- Developer: FromSoftware
- Publishers: FromSoftware; Nintendo;
- Director: Hidetaka Miyazaki
- Platform: Nintendo Switch 2
- Release: 2026
- Genre: Action game
- Mode: Multiplayer

= The Duskbloods =

Upcoming 2026 video game

 is an upcoming multiplayer action game by FromSoftware for the Nintendo Switch 2. Directed by Hidetaka Miyazaki, development began for the original Nintendo Switch before the project shifted to the Switch 2 for release in 2026. Online matches support up to eight players and combine player versus player (PvP) and player versus environment (PvE) combat. Players control Bloodsworn, characters empowered by special blood, each with distinct weapons and abilities.

== Setting ==
The Duskbloods is set during the "Twilight of Humanity", an event in which the Bloodsworn are summoned from different times and places to compete for "First Blood". The Bloodsworn are player-controlled characters who have gained superhuman abilities through special blood. The game therefore has no fixed era or location.

== Gameplay ==
The Duskbloods is a multiplayer action game that features player versus player (PvP) and player versus environment (PvE) gameplay for up to eight participants. Players choose from over a dozen Bloodsworn—vampire-like characters, each possessing unique weapons, including firearms, and abilities—to compete across various maps. Players can customize their characters in a dedicated hub area. Lore fragments are integrated into character customization items, specifically within each character's "blood history and fate", which reveals details about the game world. By customizing a character's blood history and fate, players can adjust attributes such as abilities, appearance, and characteristics, as well as their in-game role. These roles assign specific responsibilities and objectives during matches. For example, the Destined Rivals role requires a player to find and defeat a designated rival, while the Destined Companion role tasks a player with seeking out a designated ally, earning a special reward. Each character can summon an entity to assist in combat. An event system may dynamically influence matches by introducing elements such as special enemy spawns and additional objectives that offer bonus rewards. Players earn Victory Points, which determine the outcome of a match, through direct combat or more strategic actions. Online matches generally use a last-player-standing format, although some use alternative victory conditions, such as defeating a boss enemy. Upon completion, players receive rewards, regardless of the outcome, which can be used for character customization.

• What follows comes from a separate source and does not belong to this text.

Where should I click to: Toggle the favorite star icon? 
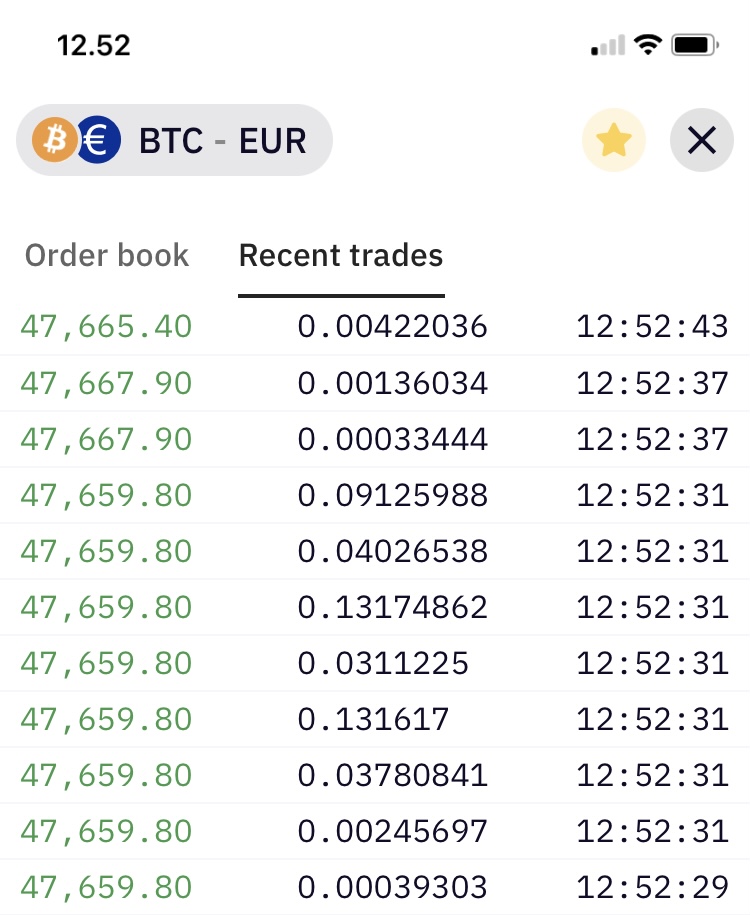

== Development and release ==
FromSoftware met with Nintendo to discuss ideas and presented a rough outline for The Duskbloods. Director Hidetaka Miyazaki described the proposal as a loose collection of ideas rather than a formal presentation. Nintendo expressed interest, and a small FromSoftware team began developing the game for the original Nintendo Switch. After Nintendo approached the studio about the Nintendo Switch 2, development shifted to the new hardware, which allowed FromSoftware to focus more on online play while remaining closer to its original vision.

Although inspired by vampires, the Bloodsworn are not depicted as traditional horror monsters. The developers drew on romantic aspects associated with vampires and blood when designing the characters, who are collectively known as the Duskbloods. The game's maps include Gothic- and Victorian-style environments, as well as settings inspired by the closing years of the early modern period. Miyazaki said the game's combination of player versus player and player versus environment elements offered varied design possibilities while drawing on FromSoftware's experience creating challenging enemy encounters.

The game was announced in April 2025 as a Nintendo Switch 2 exclusive and is scheduled for release in 2026. In February 2026, KADOKAWA said that Nintendo and FromSoftware would share sales responsibilities on a regional basis. A network test took place from August 21–24, 2026.